____ Data shown

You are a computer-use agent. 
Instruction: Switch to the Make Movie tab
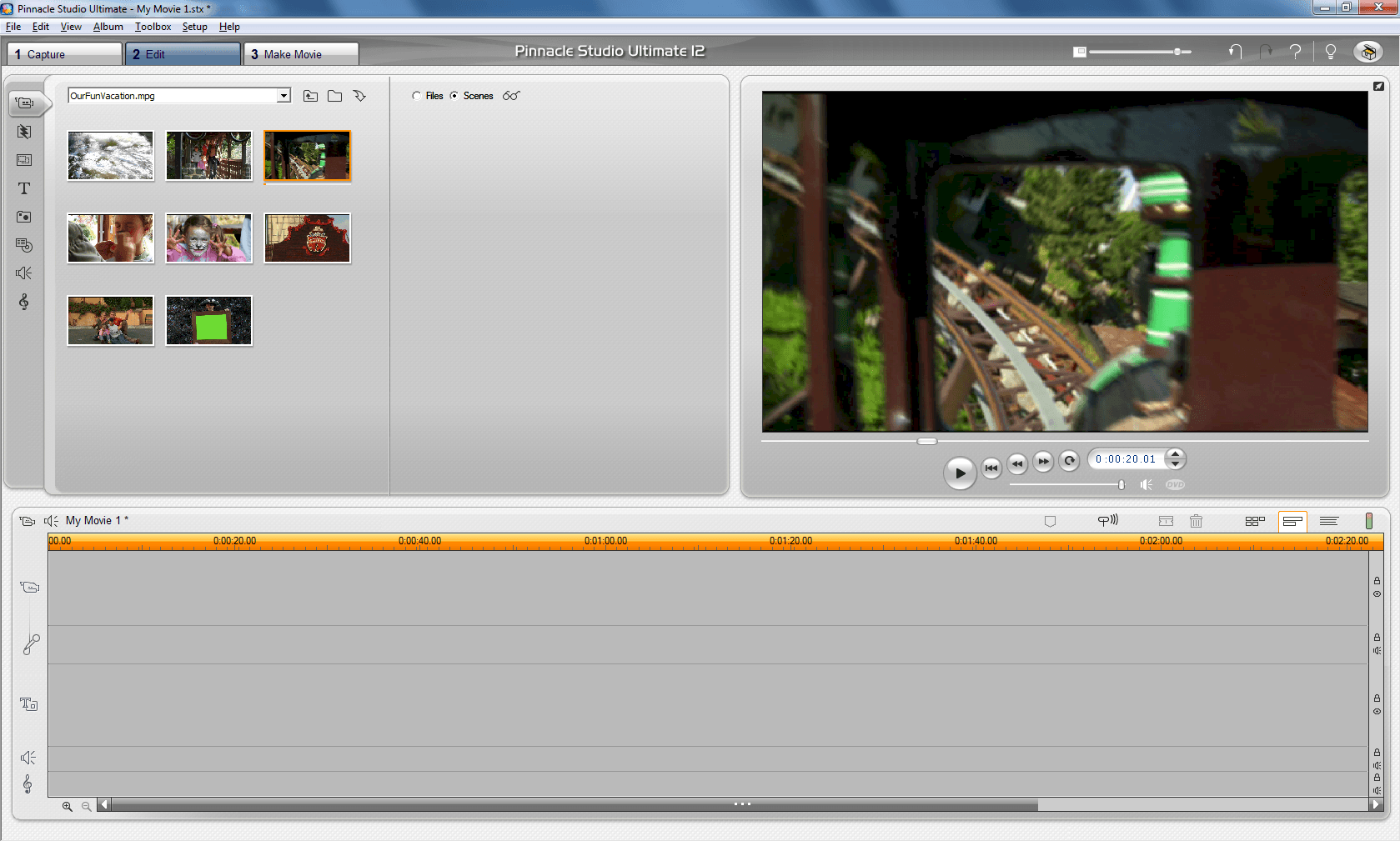pyautogui.click(x=301, y=54)
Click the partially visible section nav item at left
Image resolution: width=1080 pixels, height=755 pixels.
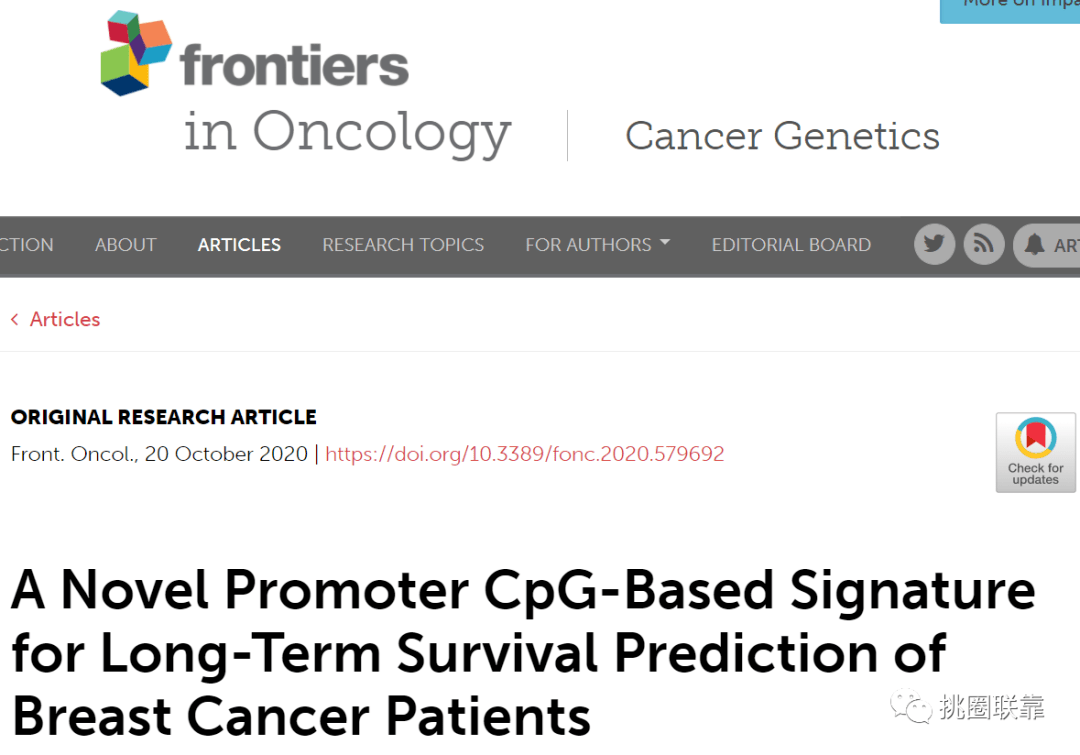coord(26,244)
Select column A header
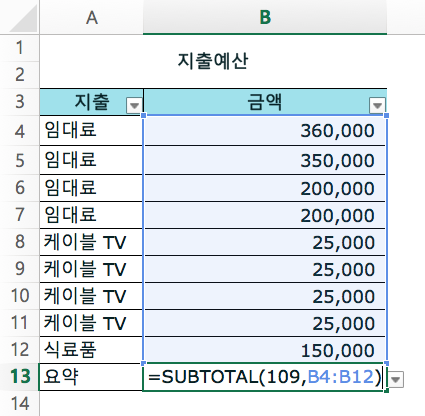The height and width of the screenshot is (416, 425). [x=91, y=17]
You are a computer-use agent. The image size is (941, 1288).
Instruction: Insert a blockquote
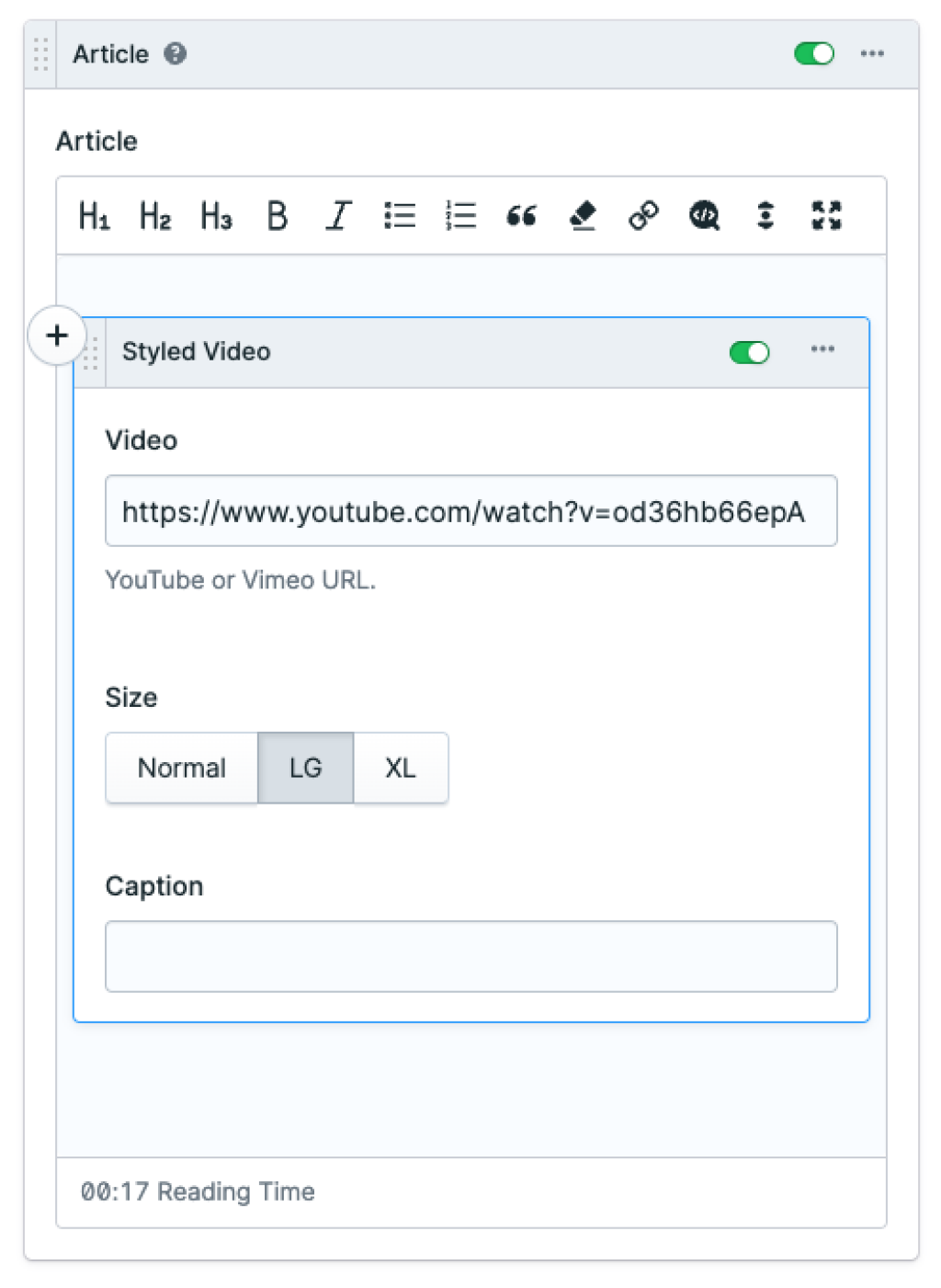coord(521,215)
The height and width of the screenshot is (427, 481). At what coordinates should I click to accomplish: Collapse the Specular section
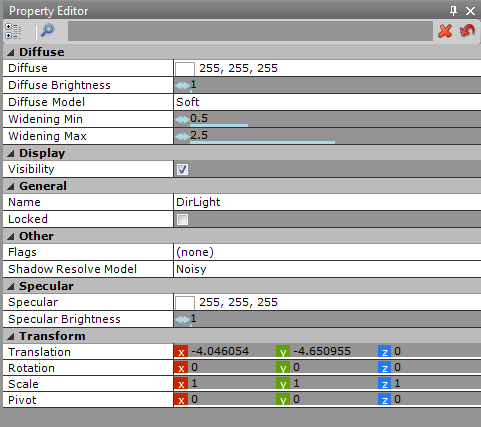click(11, 286)
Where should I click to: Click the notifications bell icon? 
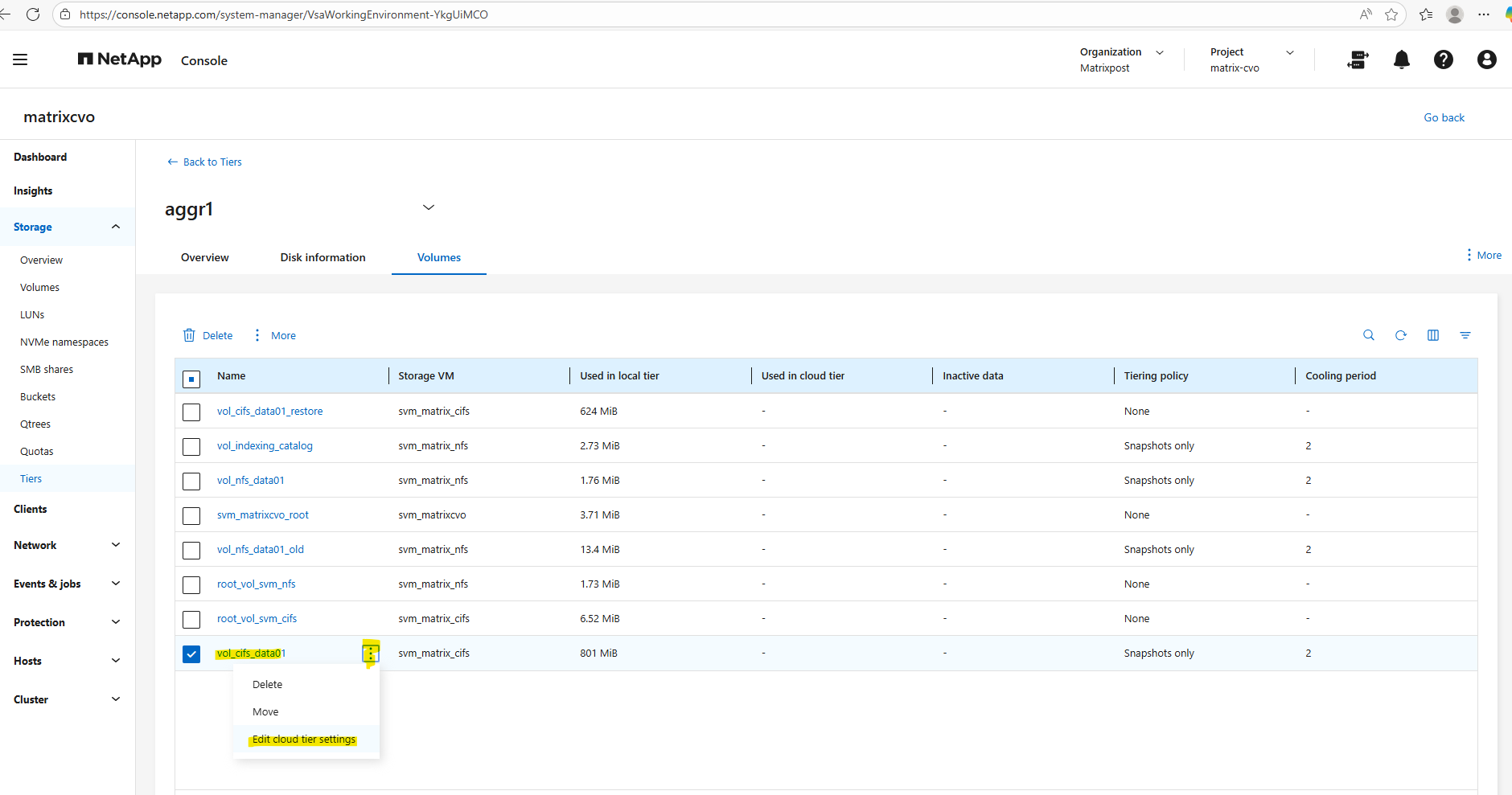[1401, 60]
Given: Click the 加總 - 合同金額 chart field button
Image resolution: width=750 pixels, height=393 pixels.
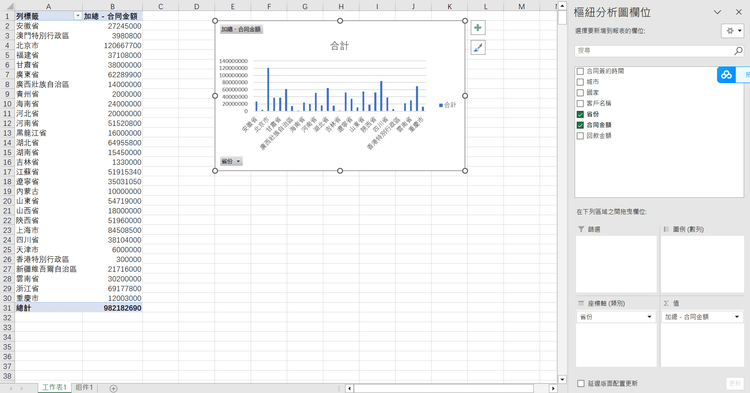Looking at the screenshot, I should (241, 29).
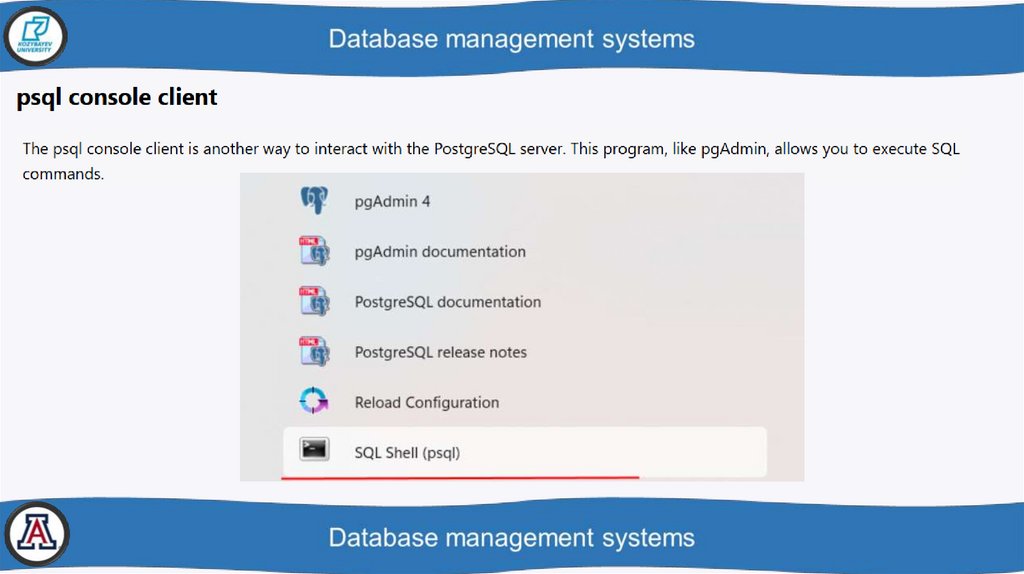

________

- How to complete this task
Exclude every image and return the material above exactly.

- Written response
You are a computer-use agent. 
Instruction: Switch to the Make Movie tab
pyautogui.click(x=301, y=54)
Click the partially visible section nav item at left
Image resolution: width=1080 pixels, height=755 pixels.
coord(26,244)
Select column A header
The height and width of the screenshot is (416, 425). [x=91, y=17]
You are a computer-use agent. The image size is (941, 1288).
Instruction: Insert a blockquote
coord(521,215)
The height and width of the screenshot is (427, 481). At what coordinates should I click to accomplish: Collapse the Specular section
click(11, 286)
Where should I click to: Click the notifications bell icon? 
[1401, 60]
Given: Click the 加總 - 合同金額 chart field button
Image resolution: width=750 pixels, height=393 pixels.
Looking at the screenshot, I should (241, 29).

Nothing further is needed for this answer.